BEGIN DATASET RECORDS

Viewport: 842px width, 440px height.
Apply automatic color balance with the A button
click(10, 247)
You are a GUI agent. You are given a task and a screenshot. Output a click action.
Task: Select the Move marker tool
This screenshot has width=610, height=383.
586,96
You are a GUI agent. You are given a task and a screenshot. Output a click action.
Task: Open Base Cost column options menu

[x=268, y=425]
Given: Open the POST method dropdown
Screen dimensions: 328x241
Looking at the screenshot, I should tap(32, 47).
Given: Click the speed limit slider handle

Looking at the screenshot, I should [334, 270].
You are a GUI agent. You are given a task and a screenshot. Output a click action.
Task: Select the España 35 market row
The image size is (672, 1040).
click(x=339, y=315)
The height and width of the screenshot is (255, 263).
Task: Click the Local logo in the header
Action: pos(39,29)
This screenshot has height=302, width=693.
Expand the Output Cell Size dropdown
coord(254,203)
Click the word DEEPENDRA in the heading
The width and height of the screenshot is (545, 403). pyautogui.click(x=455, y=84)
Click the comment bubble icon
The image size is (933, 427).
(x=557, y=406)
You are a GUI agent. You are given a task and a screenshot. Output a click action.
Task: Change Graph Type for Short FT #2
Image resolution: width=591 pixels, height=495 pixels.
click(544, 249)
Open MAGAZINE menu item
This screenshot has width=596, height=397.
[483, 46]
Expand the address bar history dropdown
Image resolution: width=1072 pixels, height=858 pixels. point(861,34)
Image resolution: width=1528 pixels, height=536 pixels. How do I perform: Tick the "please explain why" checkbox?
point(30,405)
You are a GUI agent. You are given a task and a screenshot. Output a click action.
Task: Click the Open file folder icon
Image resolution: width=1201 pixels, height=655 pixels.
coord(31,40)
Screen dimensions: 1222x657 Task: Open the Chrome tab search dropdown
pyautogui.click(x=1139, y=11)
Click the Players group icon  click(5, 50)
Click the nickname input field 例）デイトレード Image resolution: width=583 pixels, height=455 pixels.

END DATASET RECORDS

— WHAT YOU WILL DO —
Give every entry back unchanged. Leave none out.

— RESULT FOR THIS EXERCISE —
Viewport: 842px width, 440px height.
Apply automatic color balance with the A button
click(10, 247)
You are a GUI agent. You are given a task and a screenshot. Output a click action.
Task: Select the Move marker tool
This screenshot has width=610, height=383.
586,96
You are a GUI agent. You are given a task and a screenshot. Output a click action.
Task: Open Base Cost column options menu

[x=268, y=425]
Given: Open the POST method dropdown
Screen dimensions: 328x241
Looking at the screenshot, I should tap(32, 47).
Given: Click the speed limit slider handle

Looking at the screenshot, I should [334, 270].
You are a GUI agent. You are given a task and a screenshot. Output a click action.
Task: Select the España 35 market row
The image size is (672, 1040).
click(x=339, y=315)
The height and width of the screenshot is (255, 263).
Task: Click the Local logo in the header
Action: pos(39,29)
This screenshot has height=302, width=693.
Expand the Output Cell Size dropdown
coord(254,203)
Click the word DEEPENDRA in the heading
The width and height of the screenshot is (545, 403). pyautogui.click(x=455, y=84)
Click the comment bubble icon
The image size is (933, 427).
(x=557, y=406)
You are a GUI agent. You are given a task and a screenshot. Output a click action.
Task: Change Graph Type for Short FT #2
Image resolution: width=591 pixels, height=495 pixels.
click(544, 249)
Open MAGAZINE menu item
This screenshot has width=596, height=397.
[483, 46]
Expand the address bar history dropdown
Image resolution: width=1072 pixels, height=858 pixels. point(861,34)
Image resolution: width=1528 pixels, height=536 pixels. How do I perform: Tick the "please explain why" checkbox?
point(30,405)
You are a GUI agent. You are given a task and a screenshot. Output a click action.
Task: Click the Open file folder icon
Image resolution: width=1201 pixels, height=655 pixels.
coord(31,40)
Screen dimensions: 1222x657 Task: Open the Chrome tab search dropdown
pyautogui.click(x=1139, y=11)
Click the Players group icon  click(5, 50)
Click the nickname input field 例）デイトレード Image resolution: width=583 pixels, height=455 pixels.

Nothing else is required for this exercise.